The task: Pictures should be left out while the data beneath this task is written out word for word.

━━━━━━━━

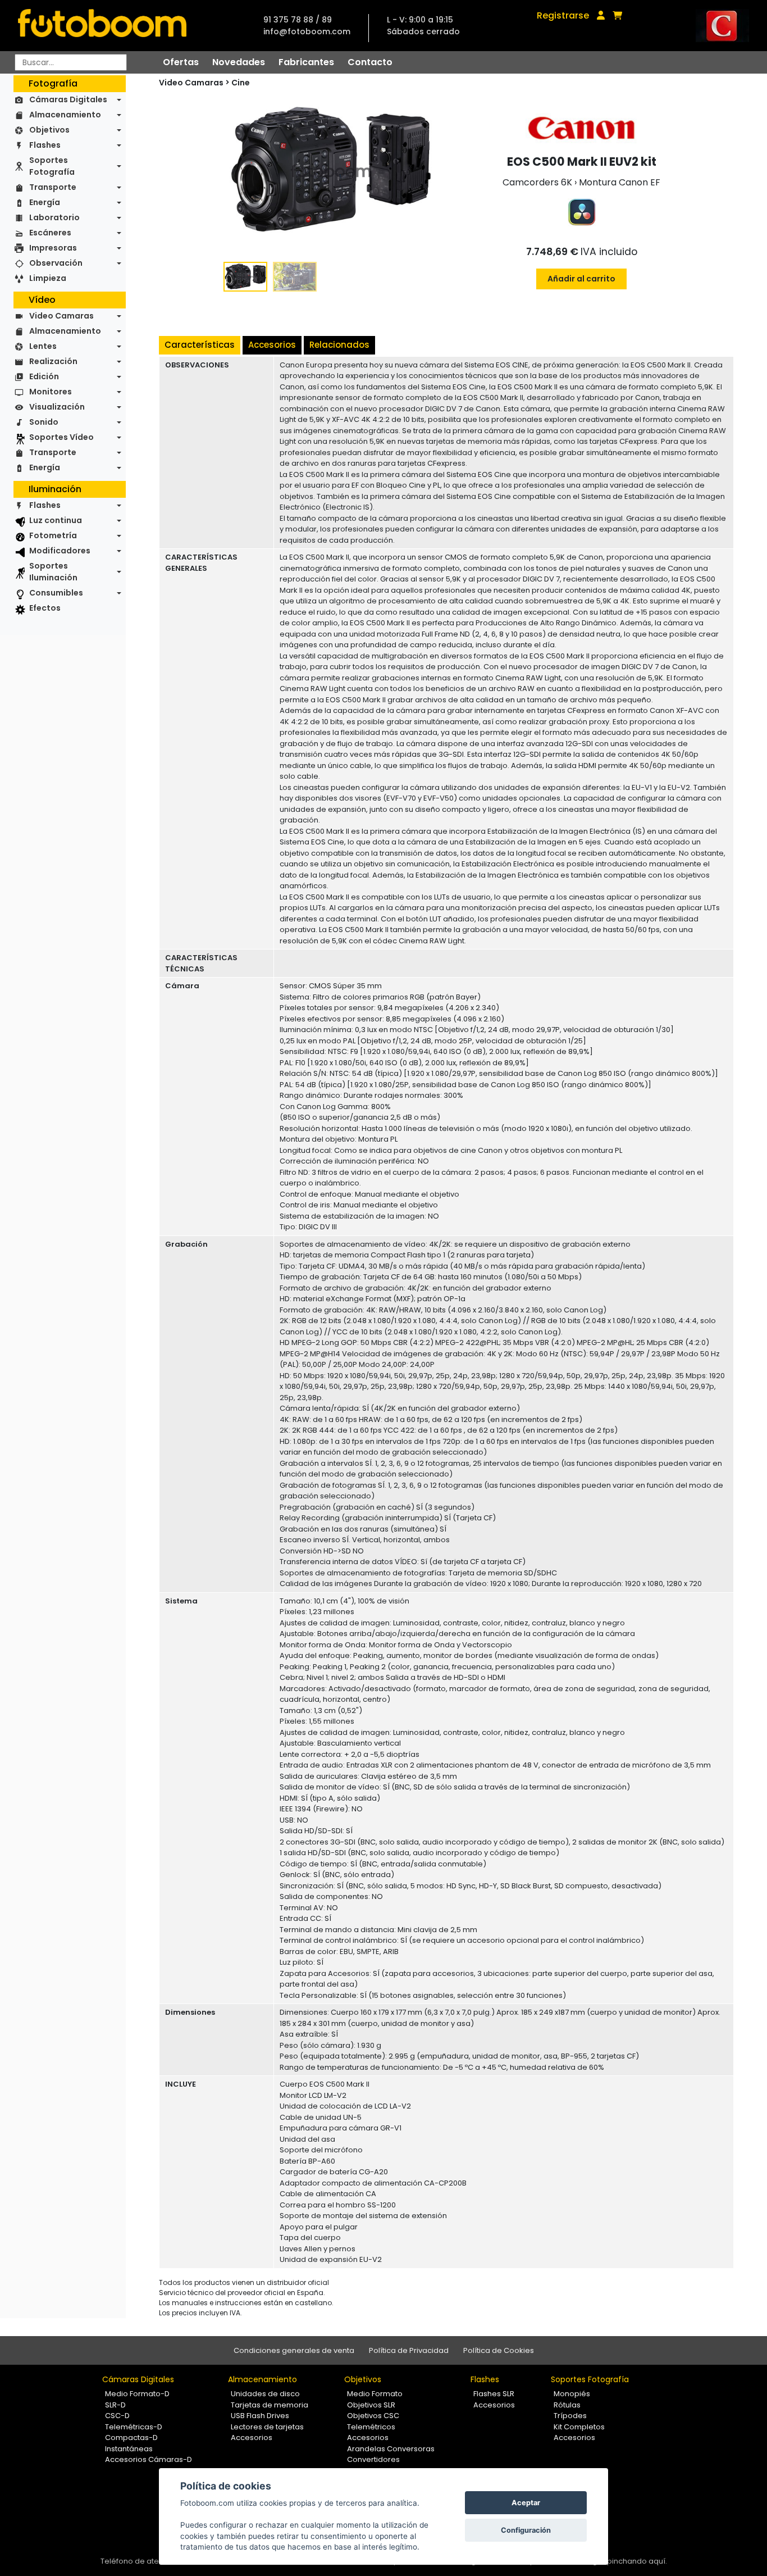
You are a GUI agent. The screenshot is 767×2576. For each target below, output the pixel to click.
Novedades (238, 62)
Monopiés (572, 2393)
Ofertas (181, 62)
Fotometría (53, 535)
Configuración (526, 2530)
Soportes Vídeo (61, 437)
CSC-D (117, 2415)
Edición (44, 376)
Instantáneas (129, 2448)
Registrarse (563, 15)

━━━━━━━━

Exercise answer:
You are a GUI agent. The screenshot is 767×2576. For each target below, output the pixel to click.
Novedades (238, 62)
Monopiés (572, 2393)
Ofertas (181, 62)
Fotometría (53, 535)
Configuración (526, 2530)
Soportes Vídeo (61, 437)
CSC-D (117, 2415)
Edición (44, 376)
Instantáneas (129, 2448)
Registrarse (563, 15)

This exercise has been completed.